A Simple and Scalable Assay for Multiplexed Flow Cytometric Profiling of Surface Markers on Small Extracellular Vesicles.

Extracellular vesicles (EVs), including small EVs (sEVs) such as exosomes, play crucial roles in intercellular communication and disease pathology. Their heterogeneous nature, shaped by cellular origin and activation state, requires precise and multiplexed profiling of surface markers for effective characterization. Despite recent advances, current analytical methods remain complex, costly, or inaccessible for routine laboratory use. Here, we present a simple and cost-effective flow cytometry-based assay for the multiplexed analysis of tetraspanin markers (CD63, CD81, CD9) on fluorescently labeled sEVs. Our method combines metabolic labeling with paraformaldehyde fixation and low-speed centrifugation using a benchtop centrifuge, enabling efficient removal of unbound antibodies and minimizing nonspecific signals while preserving vesicle integrity. Using either metabolically labeled exosomes or bulk sEVs stained with carboxyfluorescein succinimidyl ester (CFSE), we demonstrate robust recovery and accurate, semi-quantitative profiling of tetraspanin expression.
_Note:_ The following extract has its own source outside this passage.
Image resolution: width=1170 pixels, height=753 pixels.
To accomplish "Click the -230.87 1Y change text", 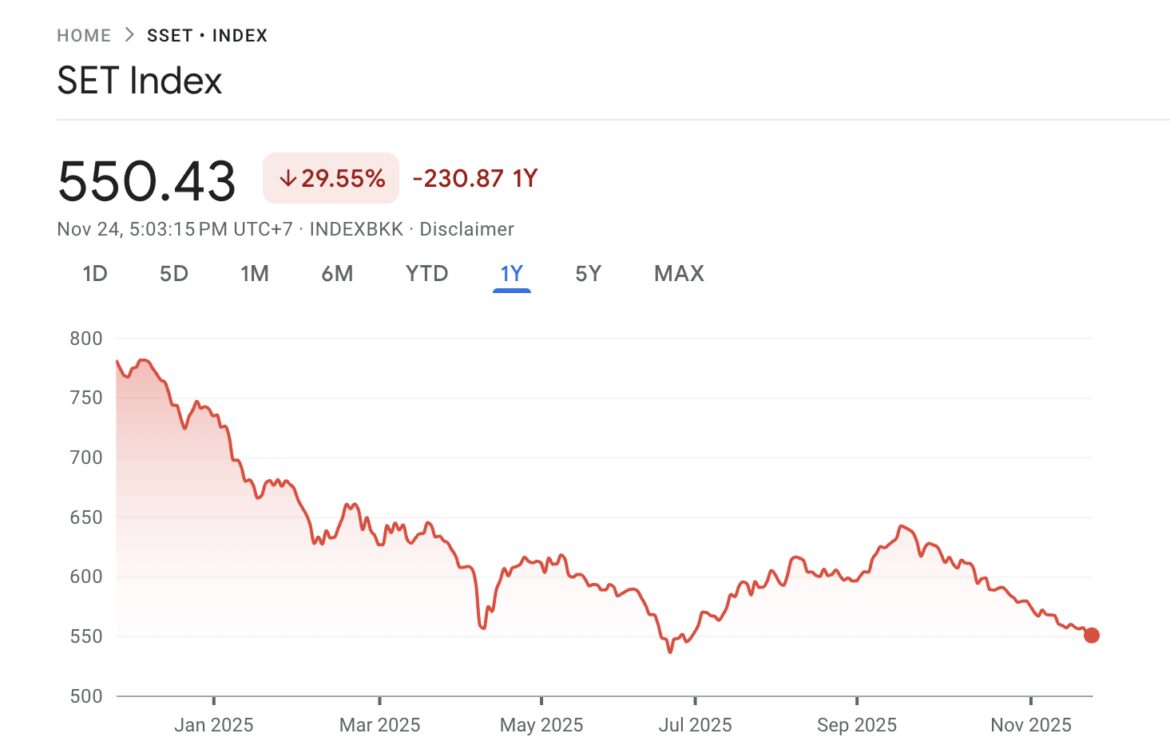I will (475, 179).
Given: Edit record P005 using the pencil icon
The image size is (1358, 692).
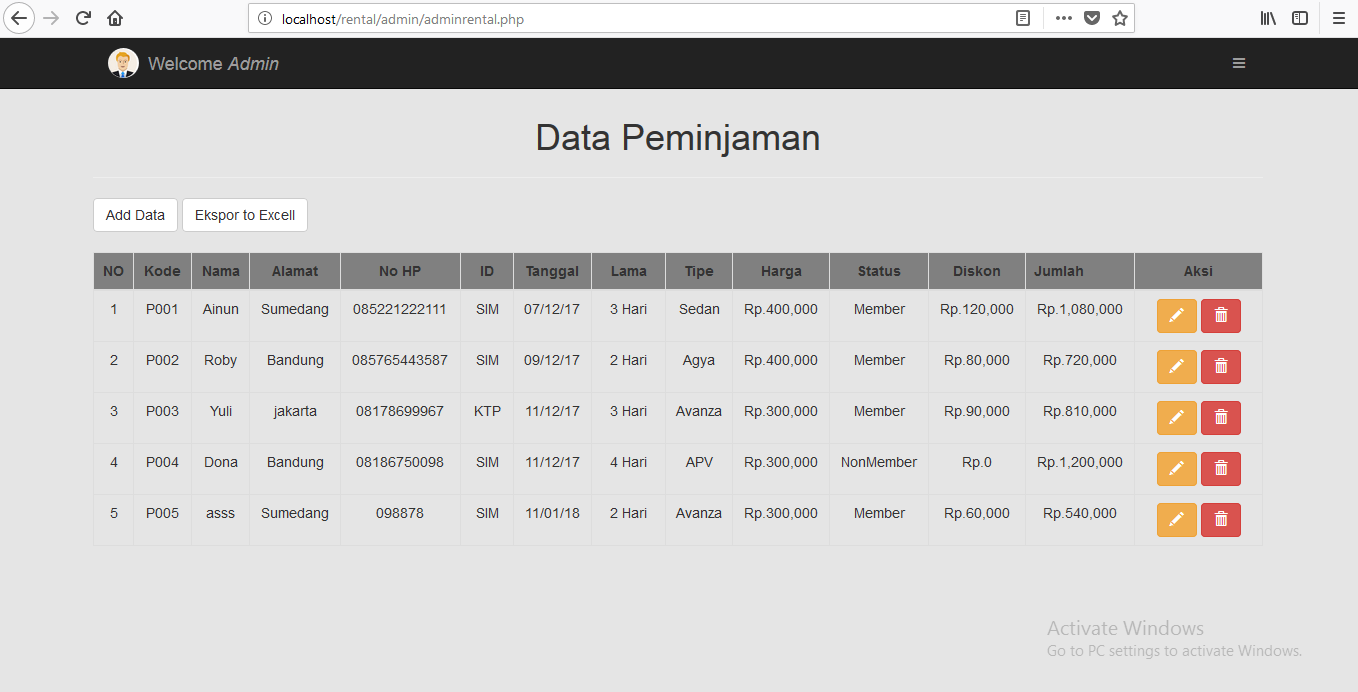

The assay reveals substantial variability in tetraspanin distribution across different cell lines and does not require ultracentrifugation or immunocapture. Notably, this versatile and reproducible method supports high sEV recovery and is adaptable to additional protein markers. Its compatibility with standard laboratory equipment makes it a practical and scalable alternative to more complex techniques, expanding access to multiplex sEV analysis for both research and clinical applications.